Exercise aim: From the entries, filter out every line that lacks "agent" and copy the rest.

Records to process:
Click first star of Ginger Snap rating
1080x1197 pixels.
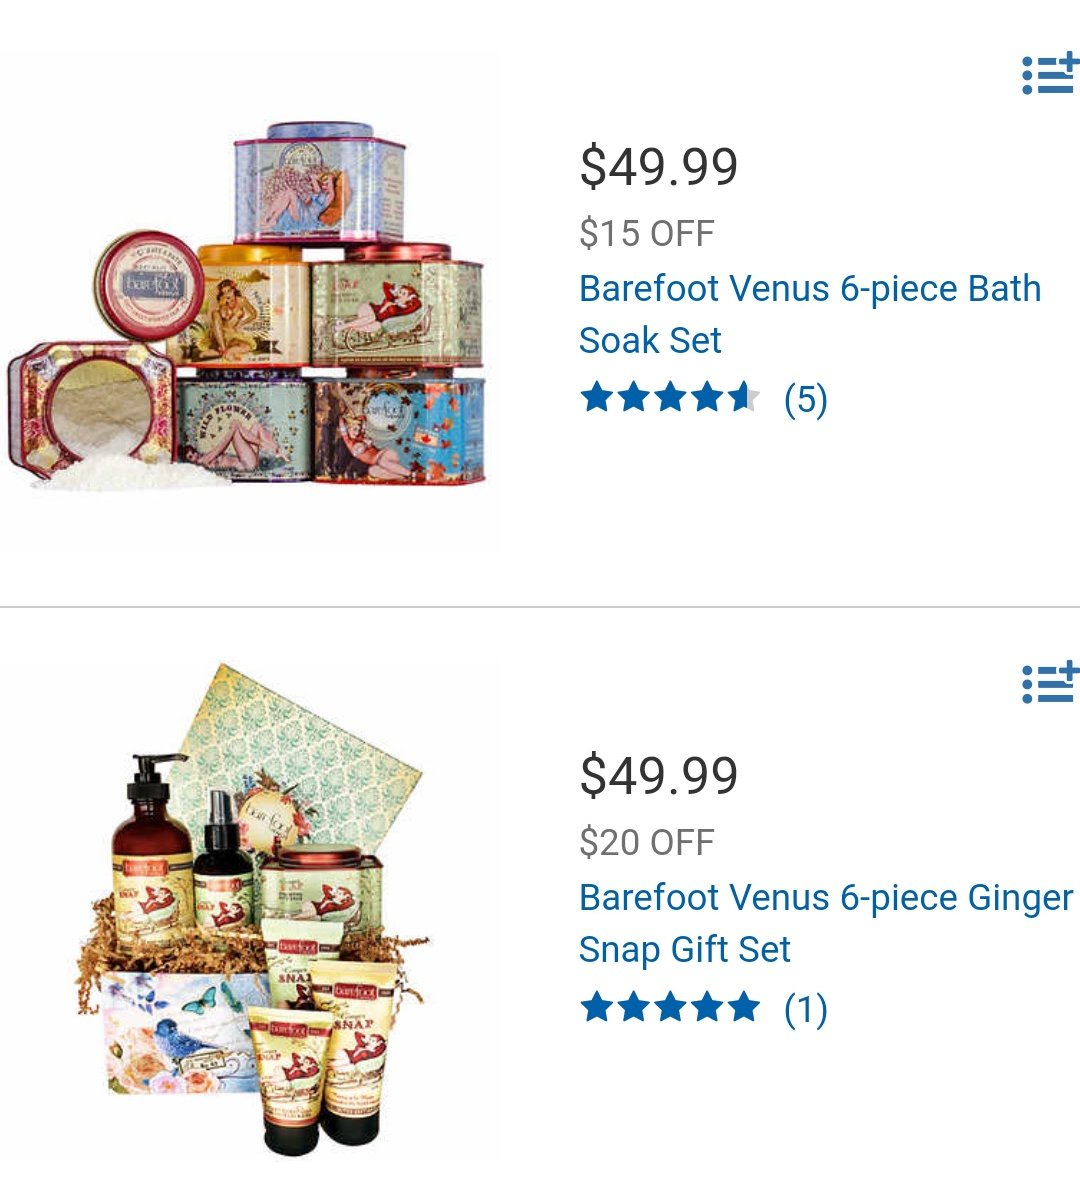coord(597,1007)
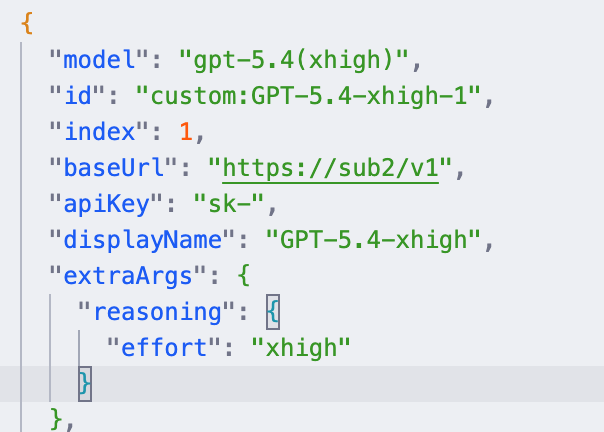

--

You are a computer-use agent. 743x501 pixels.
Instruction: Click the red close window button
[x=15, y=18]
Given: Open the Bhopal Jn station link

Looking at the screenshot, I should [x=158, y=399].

==

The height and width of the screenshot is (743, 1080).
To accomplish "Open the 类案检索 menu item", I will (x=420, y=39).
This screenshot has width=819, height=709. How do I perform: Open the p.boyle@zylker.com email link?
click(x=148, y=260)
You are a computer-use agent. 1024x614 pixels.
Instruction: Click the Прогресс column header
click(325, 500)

Response area:
You are a computer-use agent. 743x501 pixels.
You are a computer-use agent. 1024x614 pixels.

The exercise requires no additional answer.